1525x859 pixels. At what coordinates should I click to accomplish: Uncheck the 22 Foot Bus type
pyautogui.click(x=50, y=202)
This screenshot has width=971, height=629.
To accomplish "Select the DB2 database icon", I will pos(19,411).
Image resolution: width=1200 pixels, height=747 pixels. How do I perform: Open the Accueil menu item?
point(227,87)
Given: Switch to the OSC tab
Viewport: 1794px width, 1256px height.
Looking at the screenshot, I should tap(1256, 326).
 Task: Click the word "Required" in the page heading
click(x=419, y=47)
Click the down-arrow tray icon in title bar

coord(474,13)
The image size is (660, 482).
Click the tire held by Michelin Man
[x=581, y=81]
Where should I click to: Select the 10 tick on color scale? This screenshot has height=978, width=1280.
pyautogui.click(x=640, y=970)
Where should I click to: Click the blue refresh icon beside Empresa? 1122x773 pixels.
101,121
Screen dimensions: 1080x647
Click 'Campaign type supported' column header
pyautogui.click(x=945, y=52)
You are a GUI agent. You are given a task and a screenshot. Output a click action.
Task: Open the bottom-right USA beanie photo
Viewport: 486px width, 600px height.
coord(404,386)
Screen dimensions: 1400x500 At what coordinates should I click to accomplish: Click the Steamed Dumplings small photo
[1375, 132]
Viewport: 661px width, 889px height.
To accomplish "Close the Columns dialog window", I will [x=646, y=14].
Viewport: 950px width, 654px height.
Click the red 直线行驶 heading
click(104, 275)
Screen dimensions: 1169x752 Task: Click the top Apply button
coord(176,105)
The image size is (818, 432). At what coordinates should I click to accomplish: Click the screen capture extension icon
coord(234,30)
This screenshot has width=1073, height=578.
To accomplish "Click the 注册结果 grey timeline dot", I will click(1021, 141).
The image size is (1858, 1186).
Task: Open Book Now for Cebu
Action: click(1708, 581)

— Problem details —
Repeat each of the entries above precisely as given.

— Output for this task —
1525x859 pixels. At what coordinates should I click to accomplish: Uncheck the 22 Foot Bus type
pyautogui.click(x=50, y=202)
This screenshot has width=971, height=629.
To accomplish "Select the DB2 database icon", I will pos(19,411).
Image resolution: width=1200 pixels, height=747 pixels. How do I perform: Open the Accueil menu item?
point(227,87)
Given: Switch to the OSC tab
Viewport: 1794px width, 1256px height.
Looking at the screenshot, I should tap(1256, 326).
 Task: Click the word "Required" in the page heading
click(x=419, y=47)
Click the down-arrow tray icon in title bar

coord(474,13)
The image size is (660, 482).
Click the tire held by Michelin Man
[x=581, y=81]
Where should I click to: Select the 10 tick on color scale? This screenshot has height=978, width=1280.
pyautogui.click(x=640, y=970)
Where should I click to: Click the blue refresh icon beside Empresa? 1122x773 pixels.
101,121
Screen dimensions: 1080x647
Click 'Campaign type supported' column header
pyautogui.click(x=945, y=52)
You are a GUI agent. You are given a task and a screenshot. Output a click action.
Task: Open the bottom-right USA beanie photo
Viewport: 486px width, 600px height.
coord(404,386)
Screen dimensions: 1400x500 At what coordinates should I click to accomplish: Click the Steamed Dumplings small photo
[1375, 132]
Viewport: 661px width, 889px height.
To accomplish "Close the Columns dialog window", I will [x=646, y=14].
Viewport: 950px width, 654px height.
Click the red 直线行驶 heading
click(104, 275)
Screen dimensions: 1169x752 Task: Click the top Apply button
coord(176,105)
The image size is (818, 432). At what coordinates should I click to accomplish: Click the screen capture extension icon
coord(234,30)
This screenshot has width=1073, height=578.
To accomplish "Click the 注册结果 grey timeline dot", I will click(1021, 141).
The image size is (1858, 1186).
Task: Open Book Now for Cebu
Action: click(1708, 581)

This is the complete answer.